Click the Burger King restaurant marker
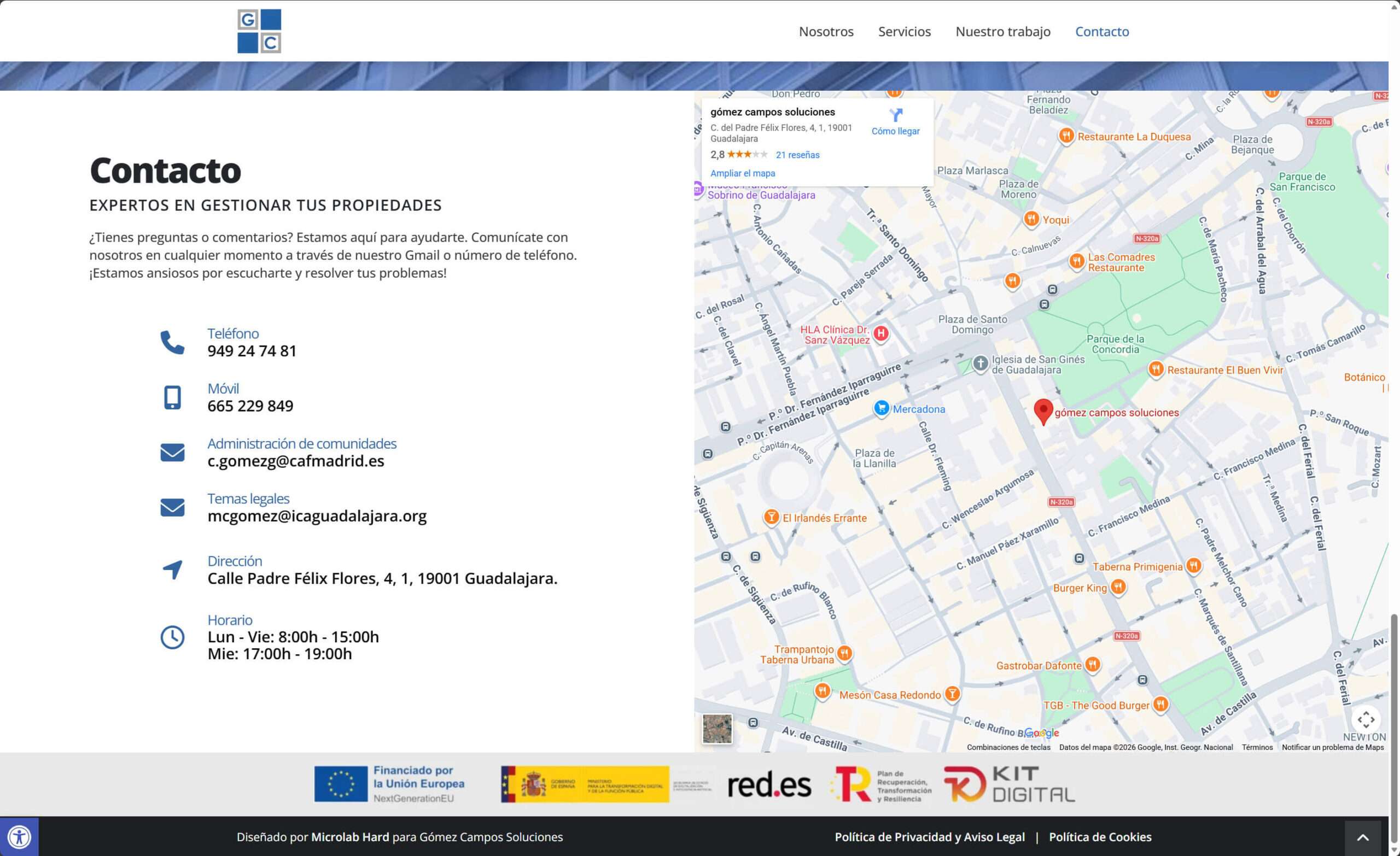pyautogui.click(x=1118, y=586)
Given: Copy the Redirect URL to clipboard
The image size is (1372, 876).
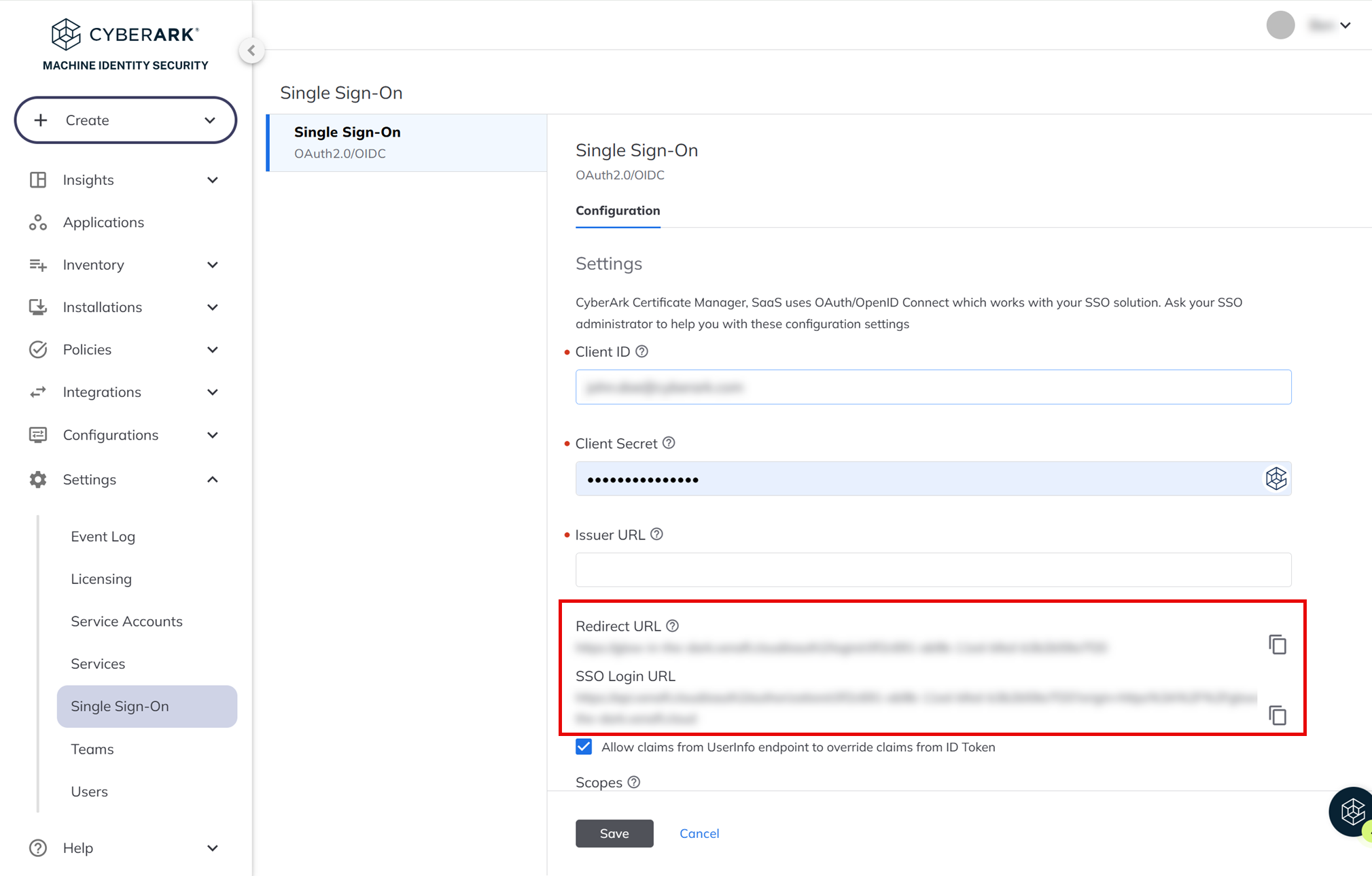Looking at the screenshot, I should click(1277, 644).
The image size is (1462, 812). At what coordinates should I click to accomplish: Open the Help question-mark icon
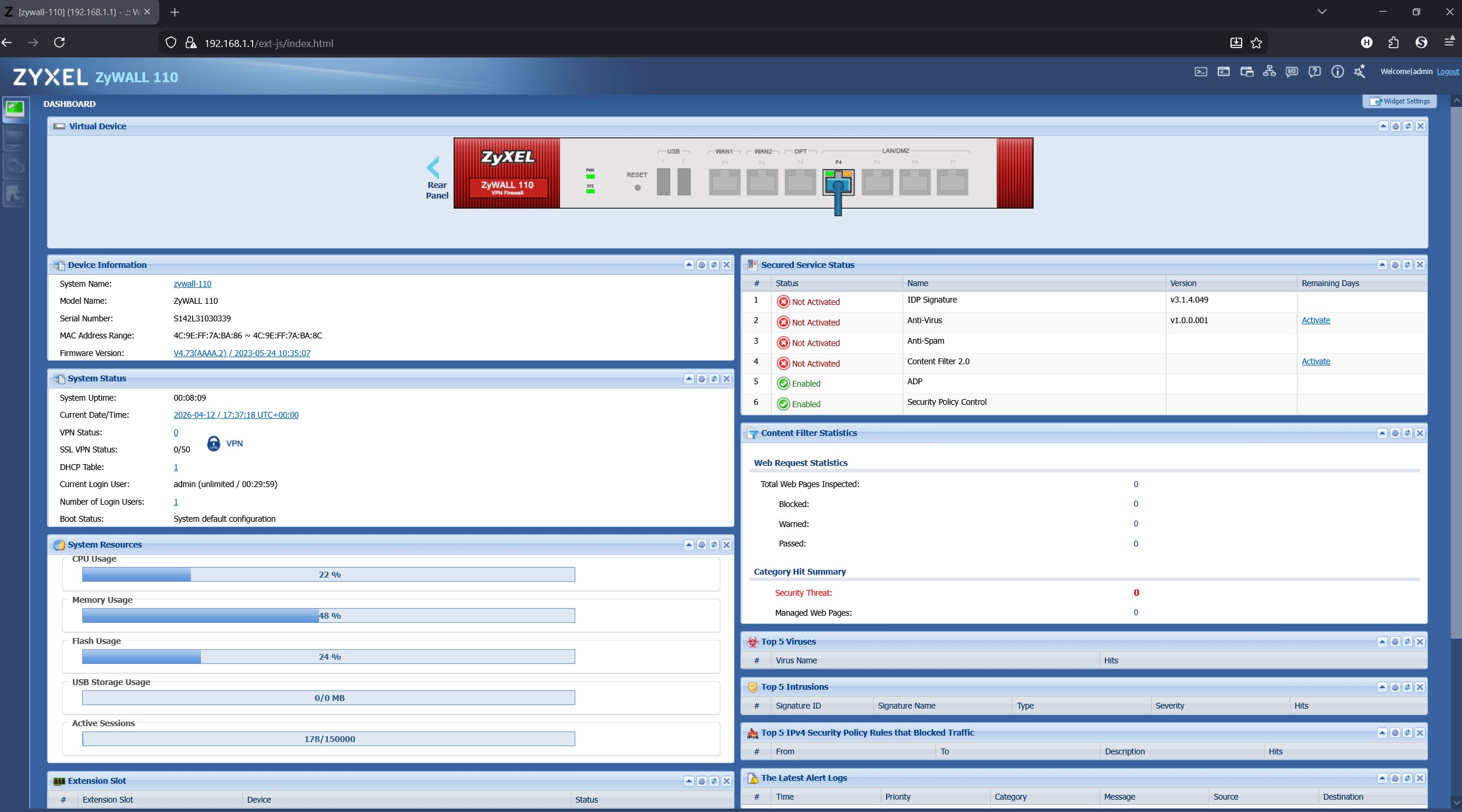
○ ○ ○ ○ ○ ○ ○
### TASK DIRECTIONS:
A word-for-word copy of the lines from the one containing "Given: Copy the Redirect URL to clipboard" through the last line of the records is what is wanted, without pictures and without any other line.

### WRITTEN REPLY:
Given: Copy the Redirect URL to clipboard
The image size is (1372, 876).
Looking at the screenshot, I should click(1277, 644).
The image size is (1462, 812). At what coordinates should I click to accomplish: Open the Help question-mark icon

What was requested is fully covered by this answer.